→ **EXERCISE REQUIREMENTS**: The output should be the listing below, limited to the lines from the one with "The height and width of the screenshot is (570, 716)." through the one with "You are a GUI", exact and without pictures.

→ **SUPPLIED DATA**:
━━━━━━

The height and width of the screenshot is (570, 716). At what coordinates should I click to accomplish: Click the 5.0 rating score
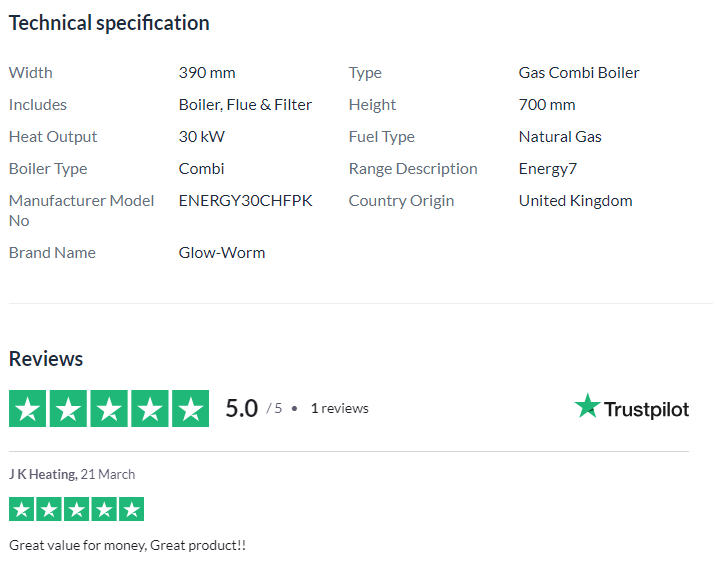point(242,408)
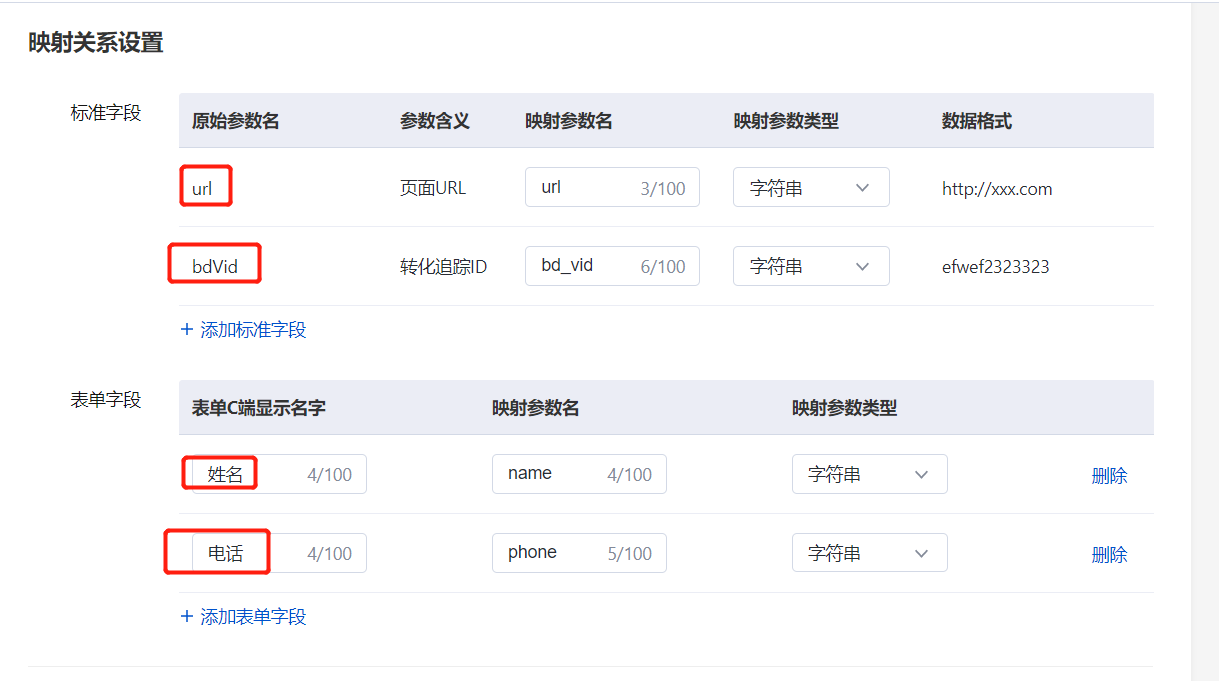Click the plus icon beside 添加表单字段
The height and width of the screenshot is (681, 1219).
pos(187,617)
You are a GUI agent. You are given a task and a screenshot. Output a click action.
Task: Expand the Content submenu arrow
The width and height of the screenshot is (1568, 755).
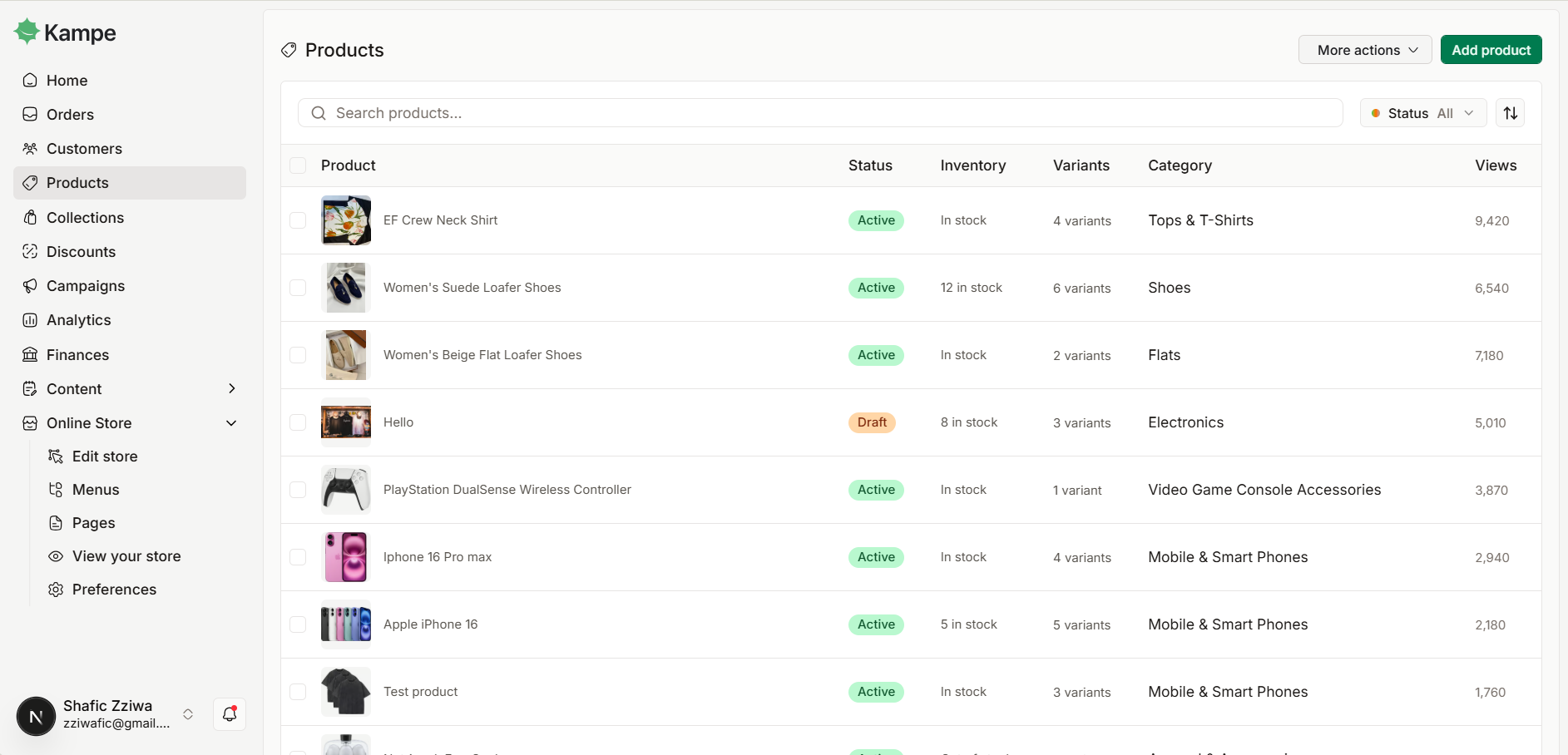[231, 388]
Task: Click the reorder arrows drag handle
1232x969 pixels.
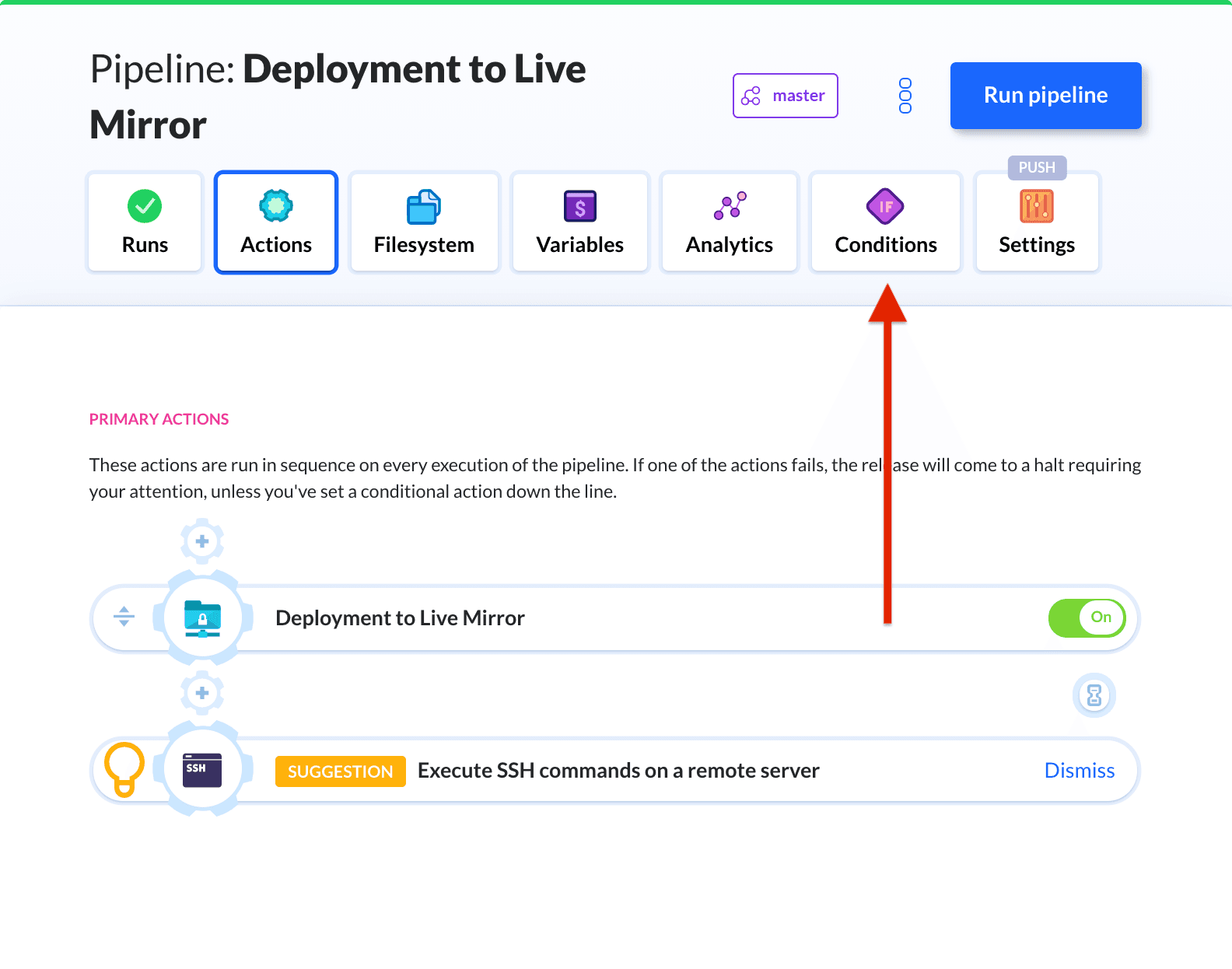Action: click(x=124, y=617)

━━━━━━

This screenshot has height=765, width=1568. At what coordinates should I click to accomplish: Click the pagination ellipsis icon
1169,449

━━━━━━

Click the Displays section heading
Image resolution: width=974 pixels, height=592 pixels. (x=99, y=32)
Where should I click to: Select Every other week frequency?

━━━━━━

→ **RESULT**:
The height and width of the screenshot is (570, 716). At what coordinates should I click to accomplish: Click the 5.0 rating score
point(242,408)
Click the plus icon beside 添加表单字段
The height and width of the screenshot is (681, 1219).
pos(187,617)
You are a GUI agent. You are given a task and a screenshot. Output a click action.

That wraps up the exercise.